Chinese solar demand peaked last year and is likely to decline from now until 2022.
A new research note from GTM Research shows annual Chinese demand for solar PV dropping from 34.2 gigawatts in 2016 to 31.5 gigawatts this year, then falling steadily down to 21.4 gigawatts by 2022.
The makeup of the Chinese PV market is set to change significantly as the government bolsters support for plants under 5 megawatts. The policy shift could bring nearly 10 gigawatts of installations sized below 5 megawatts, according to GTM Research.
The Chinese National Energy Administration (NEA) is grappling with a growing amount of large-scale solar curtailment. Grid constraints are preventing the country from exporting power from solar farms in the west to the east, making distributed generation increasingly attractive.
Analysts believe China will continue reducing feed-in tariffs (FITs) for large-scale solar and replace them with competitive auctions over time. The government could scrap FITs altogether when they come up for review at the end of June next year.
"This scenario is plausible, as the NEA may see tenders as a way to cap demand, limit future curtailment, and reduce the China Renewable Energy Fund’s longstanding FIT back-payment issues," write analysts Benjamin Attia and YongYong Ji.

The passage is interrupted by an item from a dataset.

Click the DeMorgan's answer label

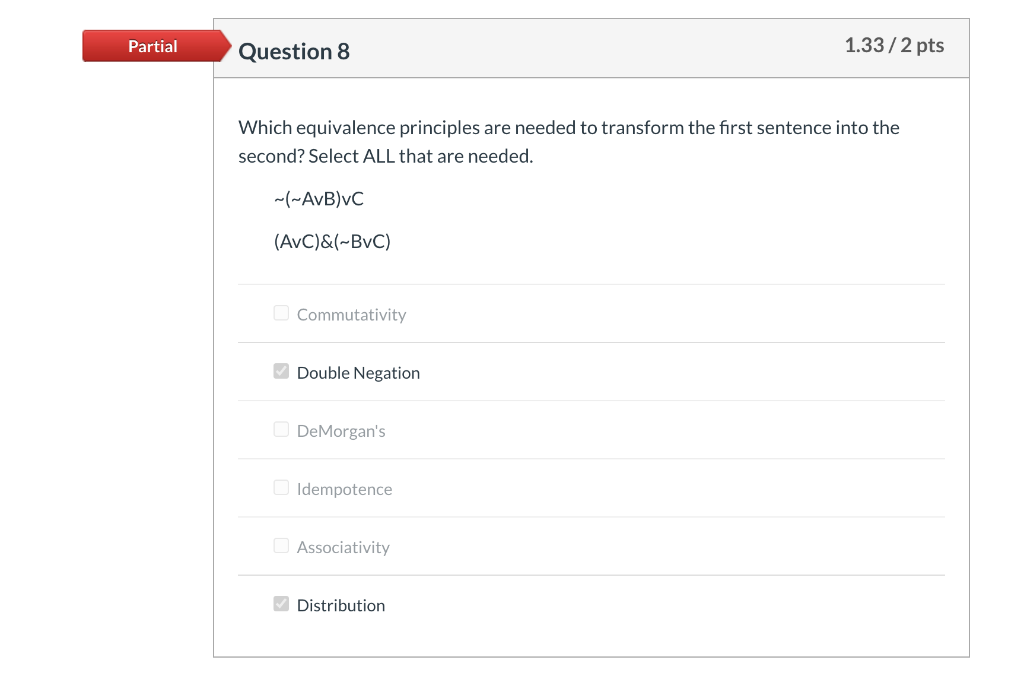point(341,431)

Depending on the scenario, the Chinese market will see declines in the compound annual growth rate of between 7.2 percent and 10.2 percent between 2016 and 2022.
The drop could have a silver lining for module manufacturers, however. The Chinese solar market has largely been at the mercy of FIT deadlines, leading to massive ramp-ups in demand during the second quarter of each year. As FITs fade from the PV landscape, demand patterns are expected to become more stable over time, making it easier to plan production output.

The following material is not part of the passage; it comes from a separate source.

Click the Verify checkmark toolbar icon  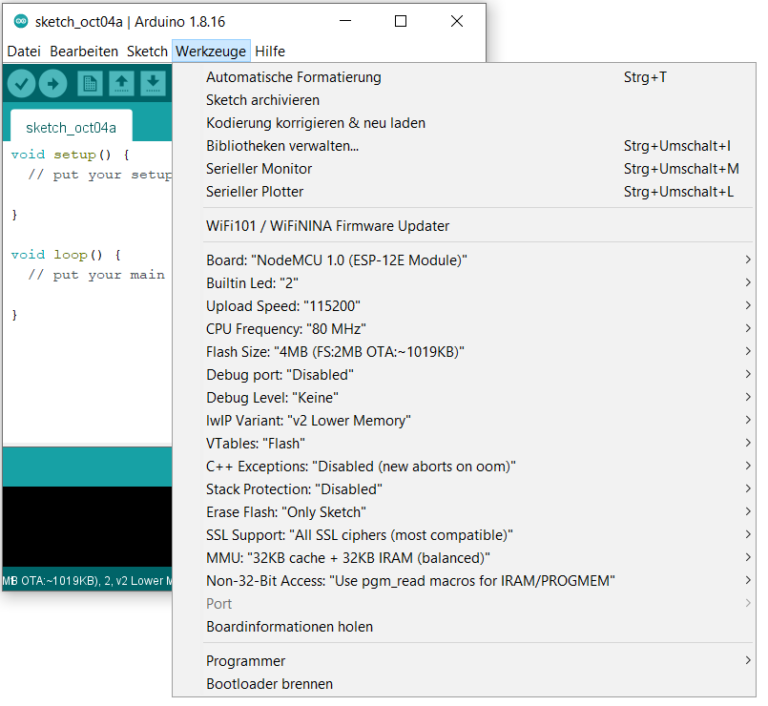[x=22, y=84]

Distributed generation will become increasingly important during the transition in order to bring solar to directly to citizens, while alleviating grid congestion issues.
China’s Solar Poverty Alleviation Program could account for 10 gigawatts of PV demand by 2020, according to GTM Research. Households living below the poverty line (more than 70 million qualify) can buy solar panels through a variety of mechanisms, including central and local government grants, public-private partnerships, and relief fund cash tied to private sector funding.

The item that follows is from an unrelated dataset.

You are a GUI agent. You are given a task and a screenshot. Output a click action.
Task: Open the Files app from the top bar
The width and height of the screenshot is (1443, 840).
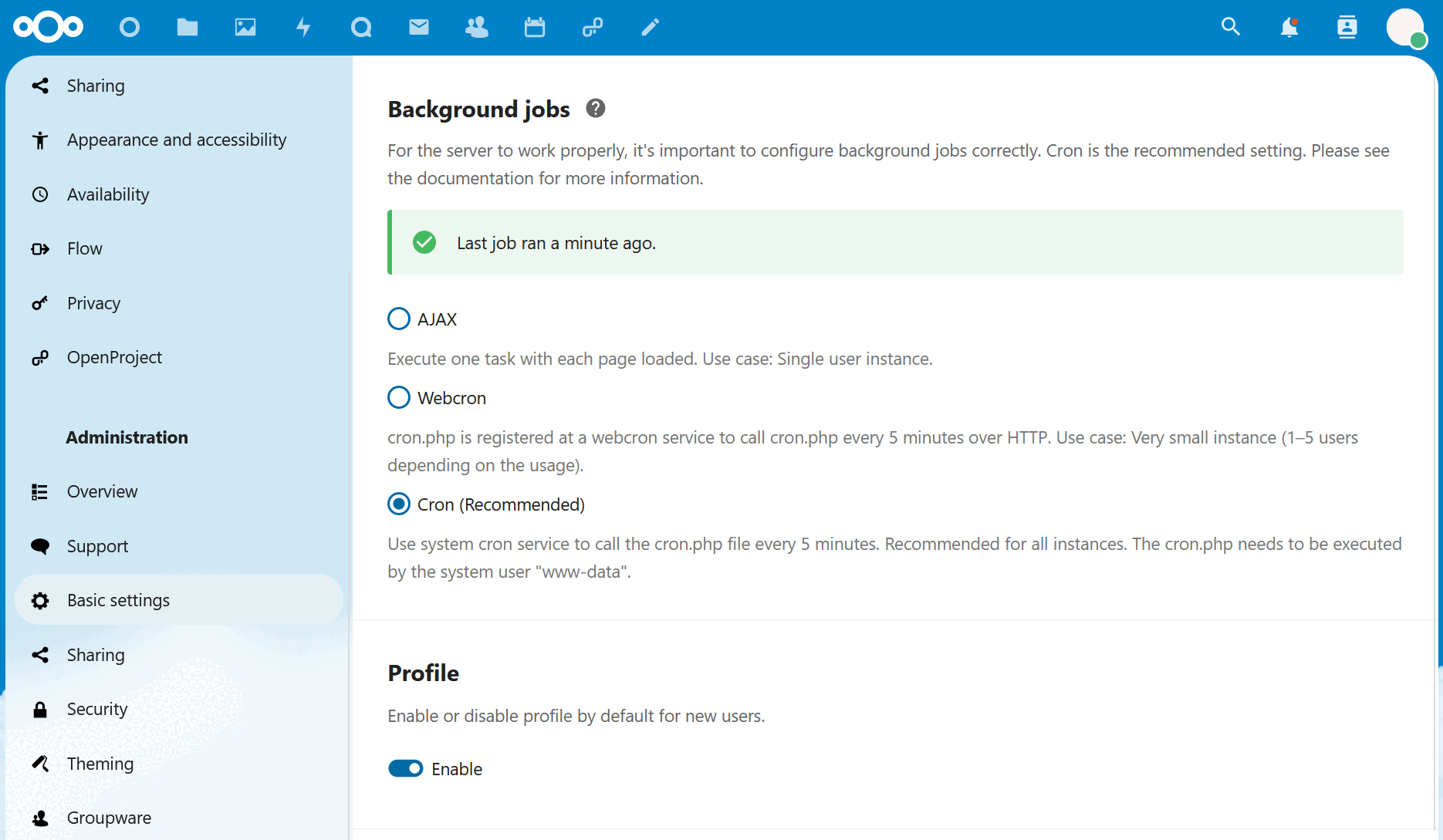[188, 27]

The electricity produced by the panels can be used for self-consumption, and any excess can be sold for between $0.04 and $0.07 per kilowatt-hour, depending on the province.
“The program represents the most formalized driver of the DG boom that GTM Research expects in China this year,” concluded GTM Research analysts in a separate research note.
Other programs that are helping diversify the Chinese solar market include the Top Runner Program, which encourages the adoption of high-efficiency PV systems, and a potential behind-the-meter DG push that could add up to 9.8 gigawatts of installations this year.
Even with this, though, “there’s a significant risk to the global market because the NEA is a huge driver of global demand,” said Benjamin Attia, a GTM Research solar analyst who co-authored the reports.
“China’s NEA-driven demand was almost half of all global demand last year. That’s a risk, because we don’t have a transparent view into what the NEA is doing. What’s good is that the market is diversifying, so it’s easier to understand what Chinese demand expectations might be.”
There is one certainty. The FIT structure that led to the world’s largest-ever PV boom for a single country last year is likely on its way out.
With auctions, “they could be much more surgical about how they allocate capacity,” Attia said. “It would change the demand landscape quite significantly. Overall, we believe 2016 was peak demand for PV in China.”